Identifying, Preventing, and Treating Strep Throat
Posted on November 25 2014
Commonly diagnosed among children, Strep Throat is a throat infection that can be quickly remedied with antibiotic treatments. Not all sore throats are due to A Streptococcus bacteria, but knowing the difference can quickly alleviate discomfort and prevent the onset of further illness.
Sore throats are common and can be caused by a variety of environmental factors including viruses, bacteria, allergens, smoke, and fungus. Many sore throats will get better with time, but cases of Strep throat are often treated with antibiotics to facilitate healing.

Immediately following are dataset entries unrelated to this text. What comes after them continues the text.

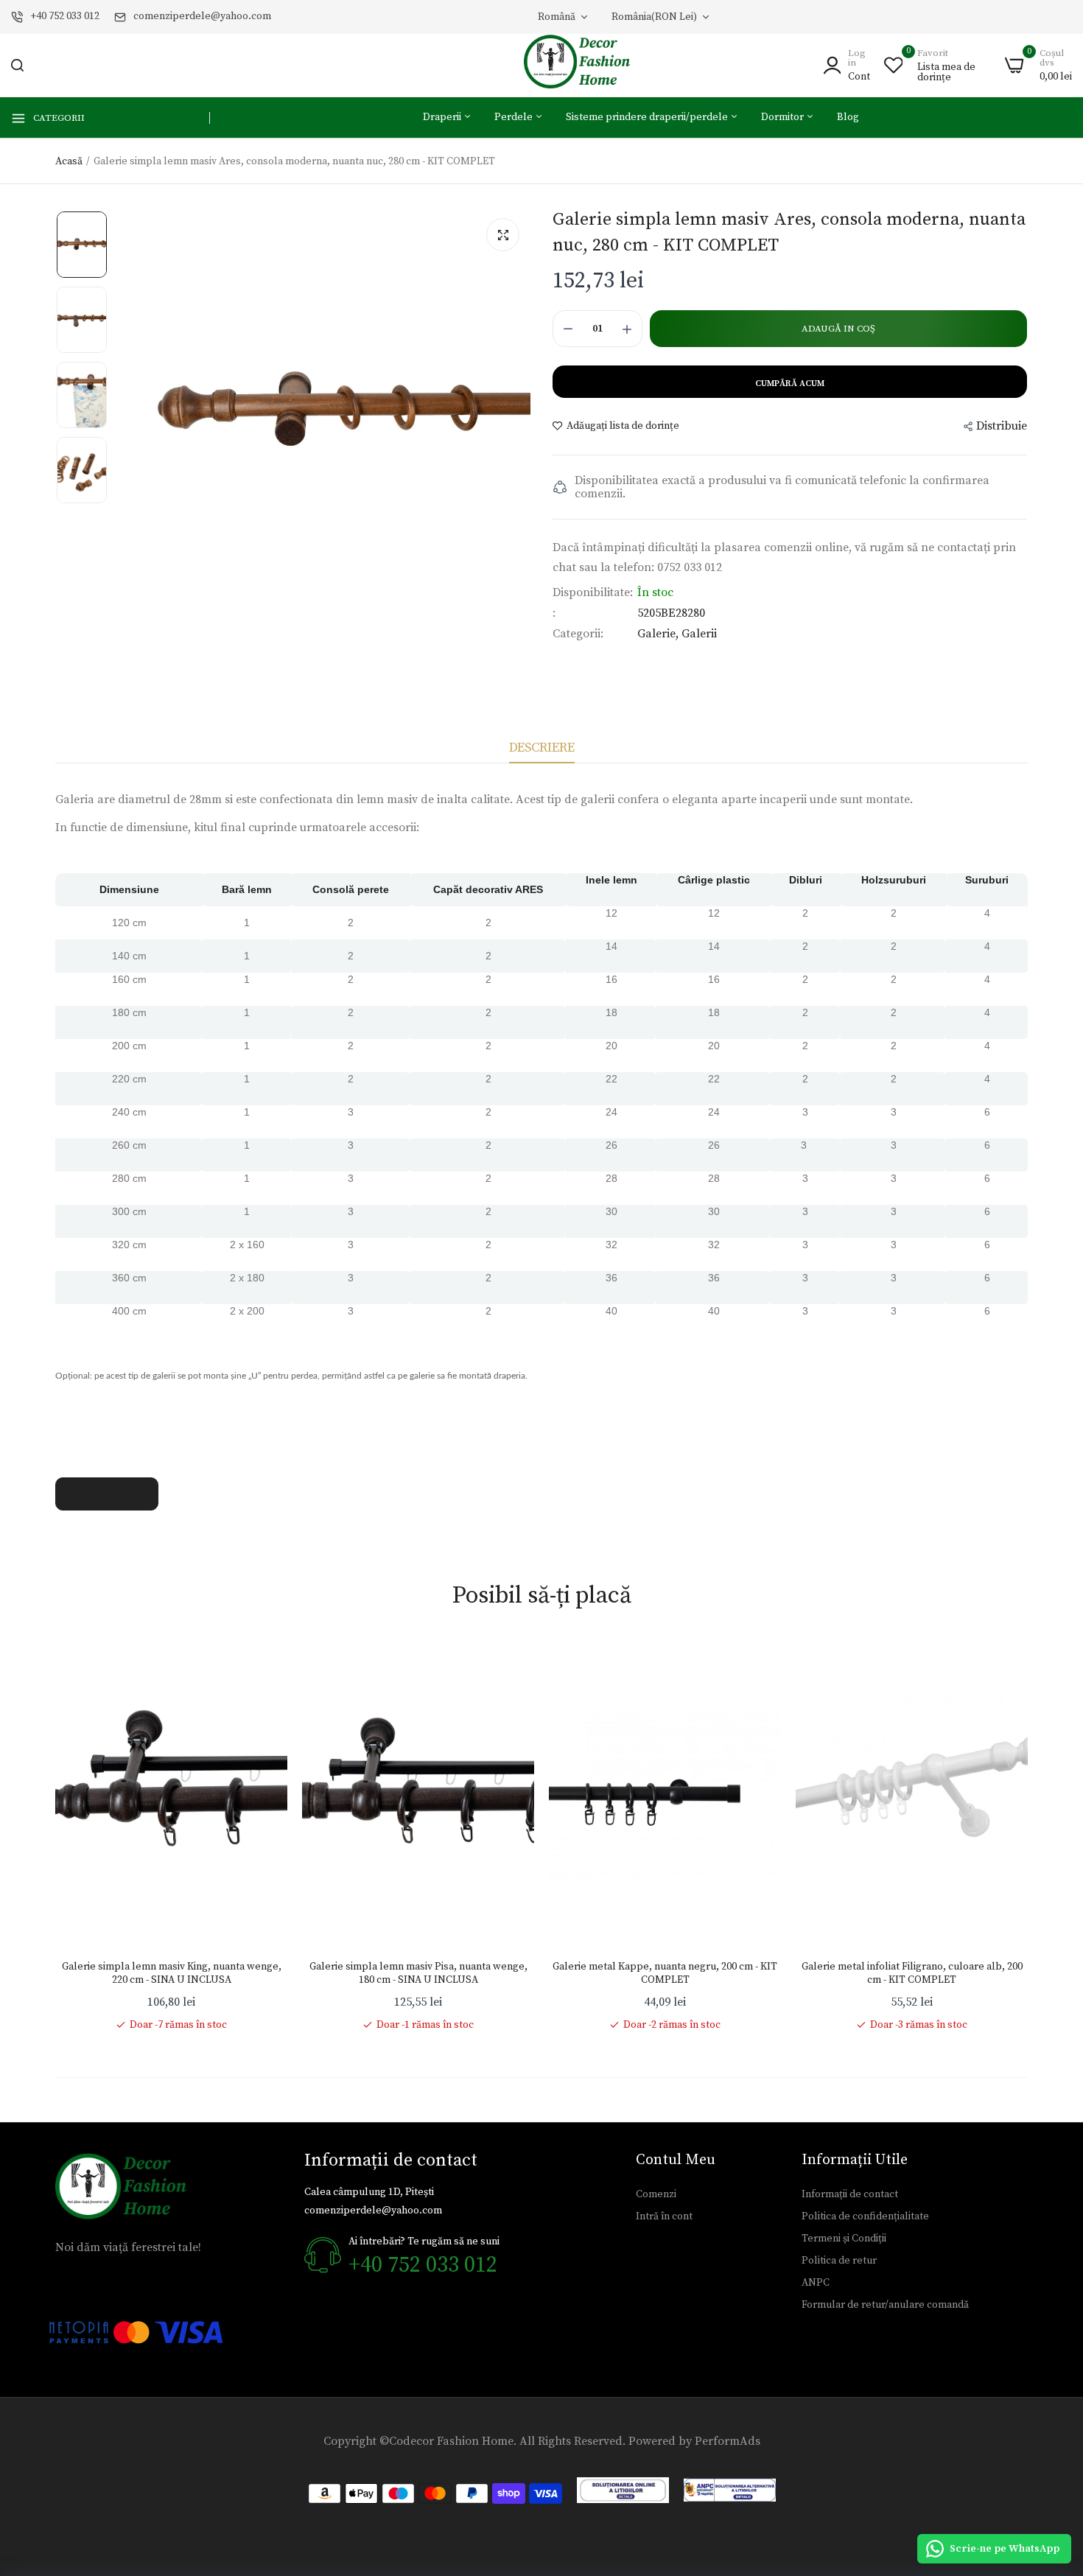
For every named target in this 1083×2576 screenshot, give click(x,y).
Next (1027, 1835)
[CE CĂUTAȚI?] (17, 65)
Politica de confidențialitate (865, 2216)
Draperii (443, 117)
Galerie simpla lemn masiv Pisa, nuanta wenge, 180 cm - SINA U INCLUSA (418, 1973)
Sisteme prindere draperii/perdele (648, 117)
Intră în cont (664, 2216)
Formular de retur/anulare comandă (885, 2304)
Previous (55, 1835)
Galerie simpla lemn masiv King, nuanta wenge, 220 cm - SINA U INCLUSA (171, 1973)
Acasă (69, 161)
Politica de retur (839, 2260)
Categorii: (578, 633)
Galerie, (659, 633)
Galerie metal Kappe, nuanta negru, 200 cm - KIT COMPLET (665, 1973)
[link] (261, 1665)
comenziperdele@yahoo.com (202, 16)
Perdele (514, 117)
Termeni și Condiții (844, 2238)
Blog (848, 117)
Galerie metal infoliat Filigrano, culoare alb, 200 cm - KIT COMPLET (912, 1973)
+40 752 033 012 (64, 16)
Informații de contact (850, 2194)
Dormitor (783, 117)
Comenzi (656, 2194)
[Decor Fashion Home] (586, 65)
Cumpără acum (789, 383)
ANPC (816, 2282)
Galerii (699, 633)
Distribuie (1001, 426)
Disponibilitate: (593, 592)
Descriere (542, 747)
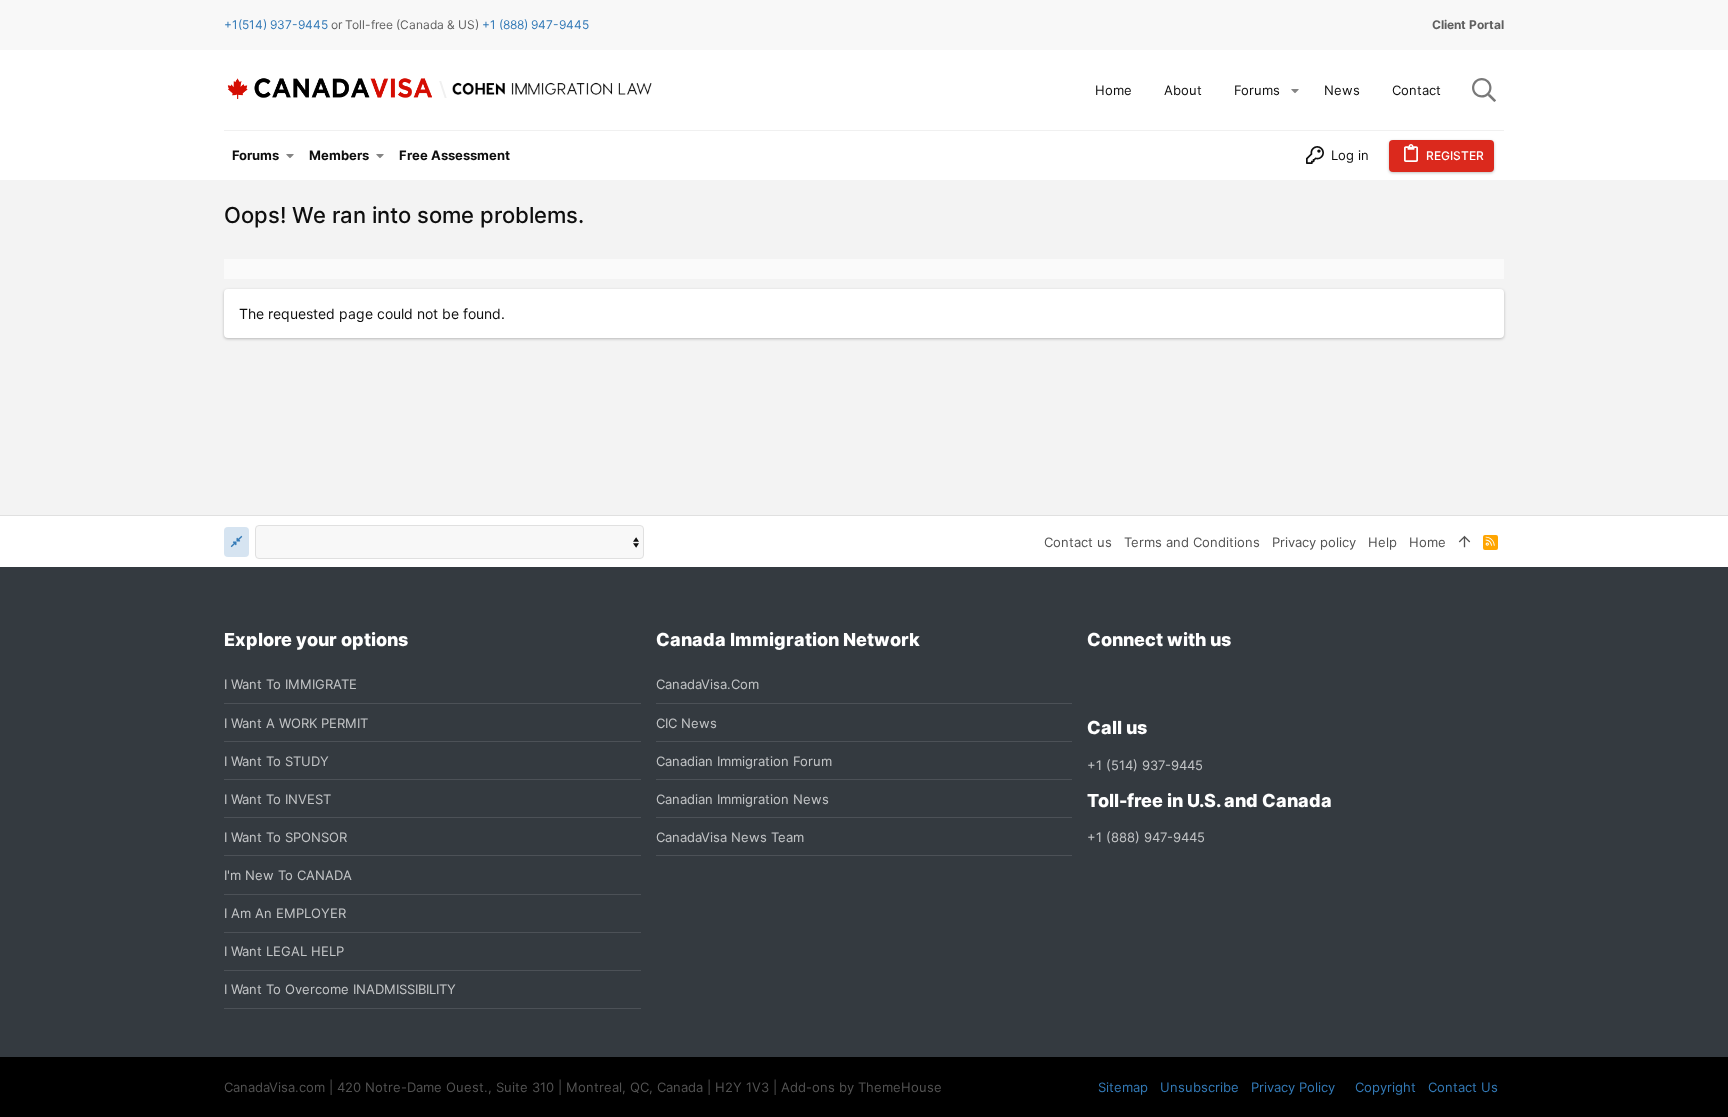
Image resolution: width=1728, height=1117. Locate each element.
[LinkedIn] (1171, 684)
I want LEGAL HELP (284, 951)
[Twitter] (1207, 684)
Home (1427, 542)
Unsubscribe (1199, 1087)
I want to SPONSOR (285, 837)
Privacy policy (1314, 542)
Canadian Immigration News (742, 799)
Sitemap (1123, 1087)
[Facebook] (1099, 684)
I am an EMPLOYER (285, 913)
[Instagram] (1135, 684)
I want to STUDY (276, 761)
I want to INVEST (277, 799)
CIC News (686, 723)
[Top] (1464, 542)
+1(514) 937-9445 (276, 24)
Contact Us (1463, 1087)
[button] (1295, 90)
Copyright (1385, 1087)
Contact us (1078, 542)
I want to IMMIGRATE (290, 684)
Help (1382, 542)
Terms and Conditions (1192, 542)
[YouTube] (1243, 684)
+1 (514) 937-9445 (1145, 765)
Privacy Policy (1293, 1087)
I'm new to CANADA (288, 875)
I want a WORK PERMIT (296, 723)
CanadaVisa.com (707, 684)
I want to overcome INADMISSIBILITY (340, 989)
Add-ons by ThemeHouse (861, 1087)
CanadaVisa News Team (730, 837)
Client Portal (1468, 24)
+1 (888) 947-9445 (535, 24)
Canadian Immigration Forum (744, 761)
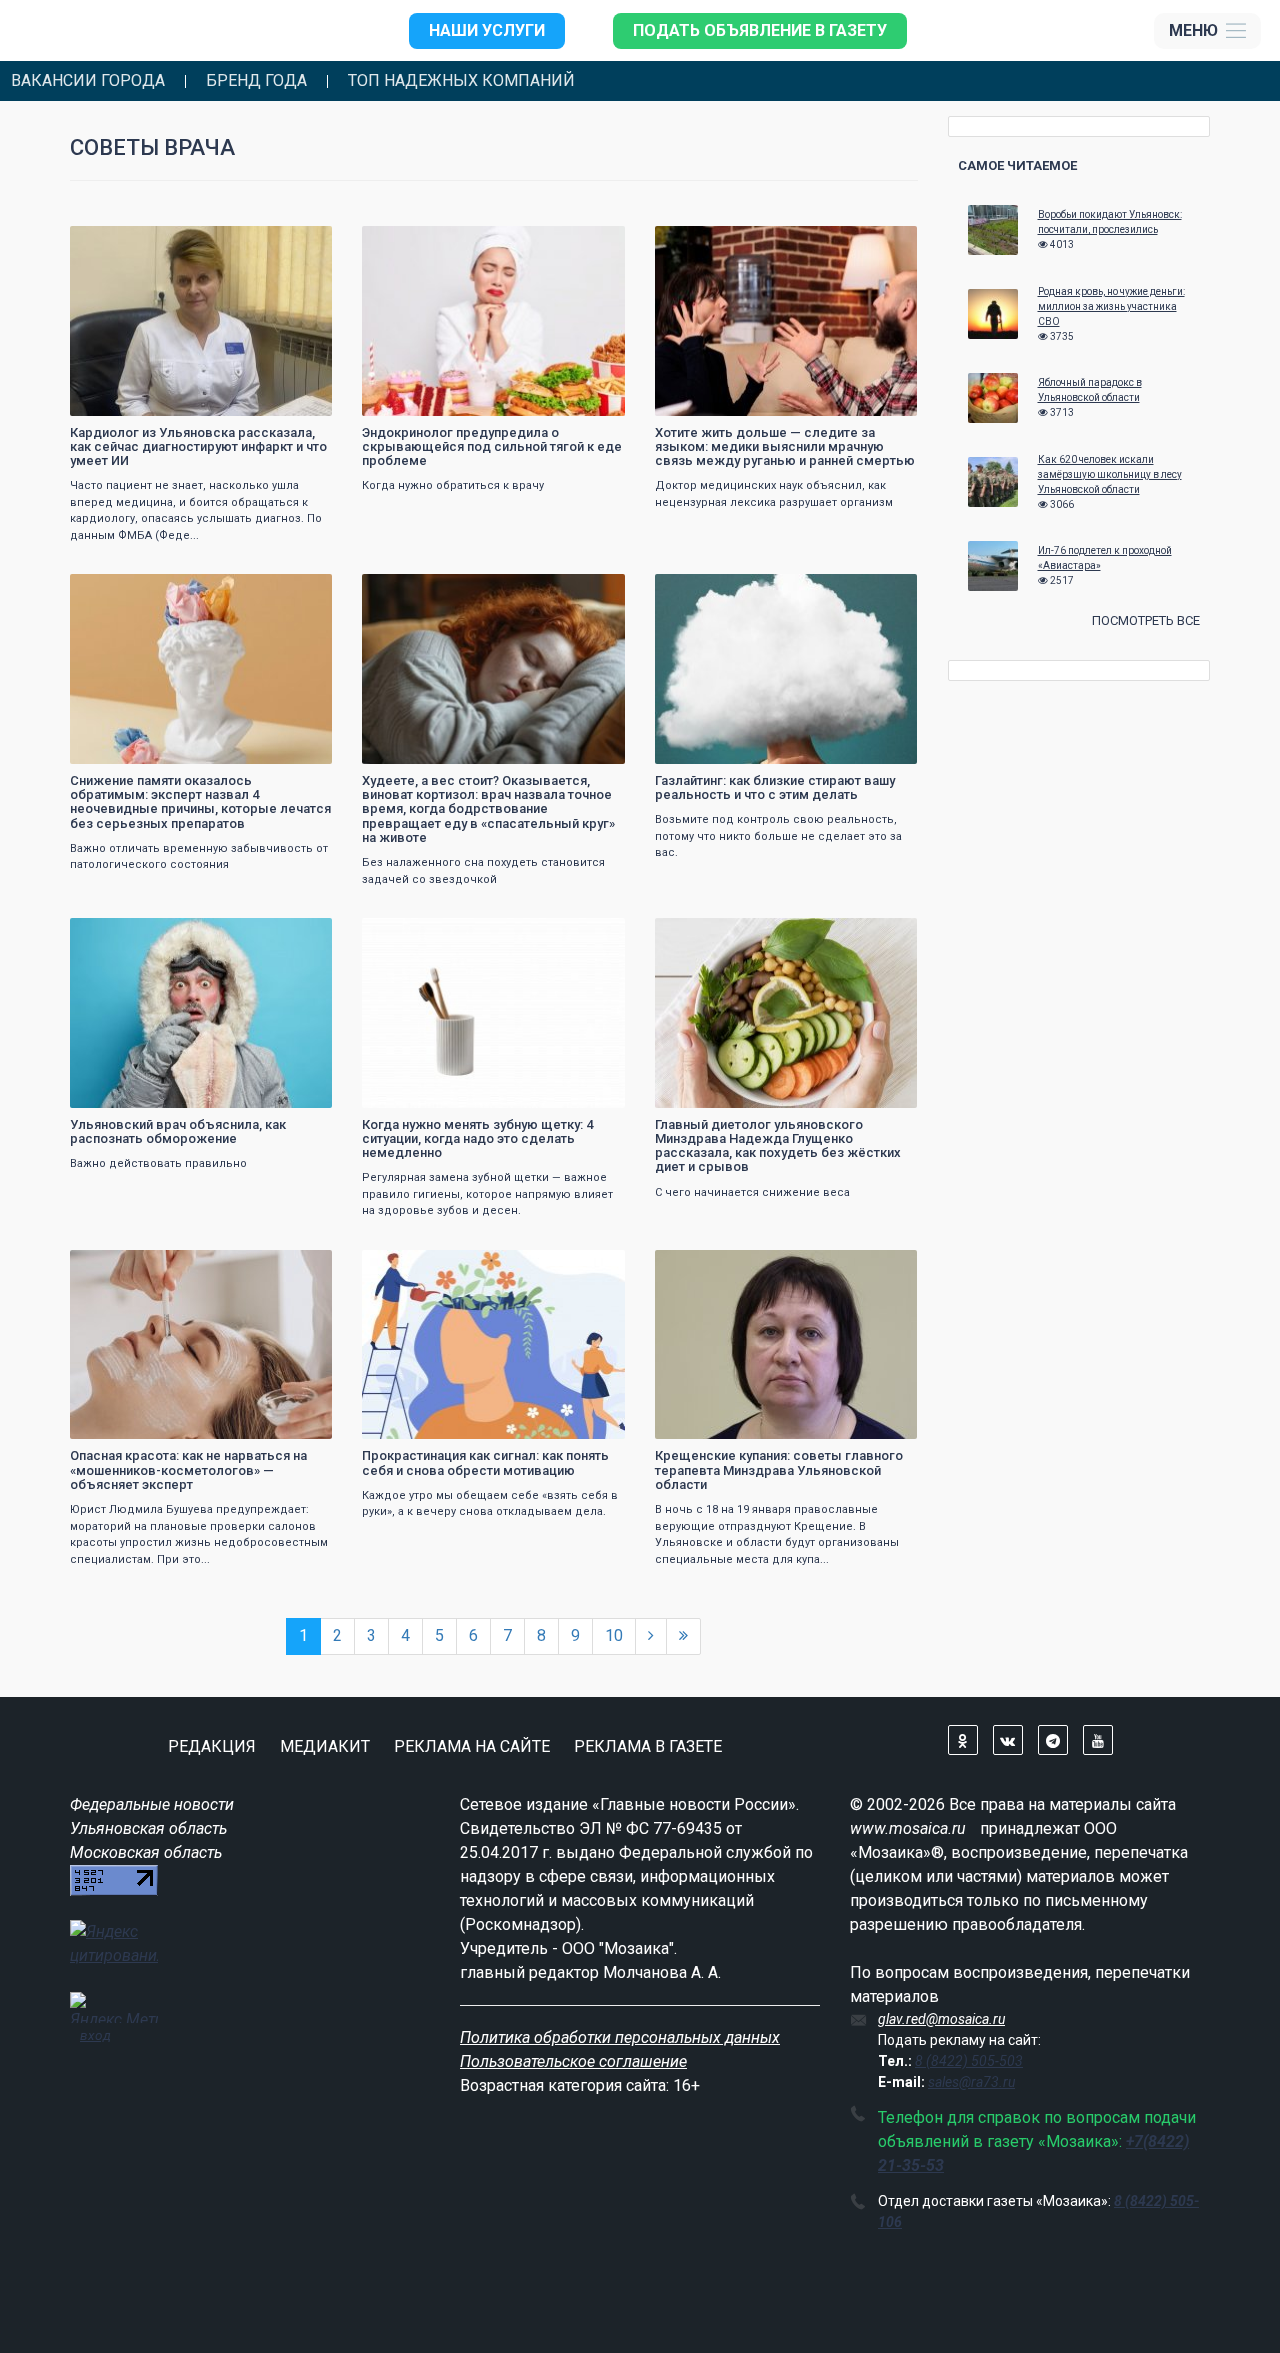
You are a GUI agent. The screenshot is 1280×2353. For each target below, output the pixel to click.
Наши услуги (487, 30)
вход (95, 2035)
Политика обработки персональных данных (620, 2037)
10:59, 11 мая (414, 243)
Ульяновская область (148, 1828)
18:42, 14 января (715, 1267)
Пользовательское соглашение (573, 2061)
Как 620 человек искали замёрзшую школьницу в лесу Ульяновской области (1110, 474)
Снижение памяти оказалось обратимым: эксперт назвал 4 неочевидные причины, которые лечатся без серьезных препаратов (200, 802)
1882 (299, 1267)
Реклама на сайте (472, 1746)
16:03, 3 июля (122, 243)
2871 (592, 243)
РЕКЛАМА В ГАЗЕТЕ (648, 1746)
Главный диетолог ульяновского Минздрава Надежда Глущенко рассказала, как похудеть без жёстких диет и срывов (778, 1146)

Strep throat is caused by Group A Streptococcus bacteria and causes an infection in the throat and tonsils. The bacteria is spread through droplets released by sneezes and coughs of an infected person. Coming into contact with these droplets causes the illness to spread. Symptoms include:
- Sore throat, severe pain while swallowing
- Fevers of 101F and above
- Swelling and redness of the tonsils
- Tiny red spots occurring on the back of the roof of the mouth
- Nausea or vomiting
- Swollen lymph nodes
- Body aches and headache
If Strep throat is suspected, healthcare professionals can test for the bacteria and advise the use of antibiotics if applicable. The test is typically performed through the use of a throat culture swab. A positive test may indicate the need for antibiotics which can reduce symptoms, facilitate healing, prevent complications, and impede the spread of infection to others.